Toda a gente que eu conheço e que fala comigo
Nunca teve um ato ridículo, nunca sofreu enxovalho,
Nunca foi senão príncipe - todos eles príncipes - na vida...

Quem me dera ouvir de alguém a voz humana
Que confessasse não um pecado, mas uma infâmia;
Que contasse, não uma violência, mas uma cobardia!
Não, são todos o Ideal, se os oiço e me falam.
Quem há neste largo mundo que me confesse que uma vez foi vil?
Ó principes, meus irmãos,

Arre, estou farto de semideuses!
Onde é que há gente no mundo?

Então sou só eu que é vil e errôneo nesta terra?

Poderão as mulheres não os terem amado,
Podem ter sido traídos - mas ridículos nunca!
E eu, que tenho sido ridículo sem ter sido traído,
Como posso eu falar com os meus superiores sem titubear?
Eu, que venho sido vil, literalmente vil,
Vil no sentido mesquinho e infame da vileza.

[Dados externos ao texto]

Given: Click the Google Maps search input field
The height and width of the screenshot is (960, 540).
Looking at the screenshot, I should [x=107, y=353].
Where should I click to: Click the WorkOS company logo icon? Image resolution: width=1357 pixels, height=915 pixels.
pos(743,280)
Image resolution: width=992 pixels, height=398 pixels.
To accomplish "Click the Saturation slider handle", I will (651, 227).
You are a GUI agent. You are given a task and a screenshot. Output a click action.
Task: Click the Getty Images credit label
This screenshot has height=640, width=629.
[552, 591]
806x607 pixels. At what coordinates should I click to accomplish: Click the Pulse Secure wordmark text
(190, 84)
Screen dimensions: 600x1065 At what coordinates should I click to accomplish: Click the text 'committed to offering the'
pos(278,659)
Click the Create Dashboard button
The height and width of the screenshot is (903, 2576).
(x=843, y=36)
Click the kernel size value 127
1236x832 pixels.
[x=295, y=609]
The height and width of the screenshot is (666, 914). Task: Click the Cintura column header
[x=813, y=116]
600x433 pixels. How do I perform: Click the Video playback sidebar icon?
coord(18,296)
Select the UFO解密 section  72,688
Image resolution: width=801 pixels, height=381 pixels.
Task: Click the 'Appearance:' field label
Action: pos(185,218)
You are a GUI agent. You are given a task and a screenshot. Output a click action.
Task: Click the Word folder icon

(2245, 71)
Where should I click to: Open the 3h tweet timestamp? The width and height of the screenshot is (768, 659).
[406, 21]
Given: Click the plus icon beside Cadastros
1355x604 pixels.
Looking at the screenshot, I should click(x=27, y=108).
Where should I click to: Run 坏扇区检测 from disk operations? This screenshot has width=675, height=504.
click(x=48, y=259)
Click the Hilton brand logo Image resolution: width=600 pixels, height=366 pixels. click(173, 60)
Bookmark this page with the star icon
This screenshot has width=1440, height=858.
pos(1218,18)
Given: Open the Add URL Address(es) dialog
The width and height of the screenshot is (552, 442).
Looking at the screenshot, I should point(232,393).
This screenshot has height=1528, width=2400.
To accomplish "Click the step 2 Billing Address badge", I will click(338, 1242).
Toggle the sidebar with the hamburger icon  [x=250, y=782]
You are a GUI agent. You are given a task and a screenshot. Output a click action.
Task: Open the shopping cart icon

terça-feira, 25 de agosto de 2009

De Semideuses e Genís.

Curiosa essa nossa necessidade, humana e mortal, de precisar tanto de ídolos, deuses e semideuses.
Imortais de preferência e por definição.
Já era assim na Grécia, por que não aqui também?
A vitória de Barrichello domingo passado me faz relembrar o tema.
Por que um indivíduo com uma carreira brilhante, numa atividade de alta competitividade e risco, continua a ser sistematicamente menosprezado?
Uma trajetória mais bem sucedida e longa que a da grande maioria dos pilotos.
Uma vida pessoal e familiar equilibrada.
Tenacidade e trabalho duro.
E, no entanto, não é isso que queremos.
Não desejamos um nosso igual.
Queremos alguém com a marca do dedo de Deus, um escolhido do Criador Todo Poderoso, e que por essa única razão seja superior aos simples mortais.
Já que essa marca não apareceu, achamos que ele está como todos nós, aos pés do Olimpo, olhando para cima, em direção ao falecido semideus que, em nossa visão pequena, não igualou.
E em nossa frustração, alternamos para outra necessidade, tão perversa quanto humana, que é a de ter uma Gení, aquela enxovalhada personagem da música de Chico.
Se Rubinho desse bola para essa torcida teria desistido.
Felizmente não o fez, e deu mais um bom exemplo.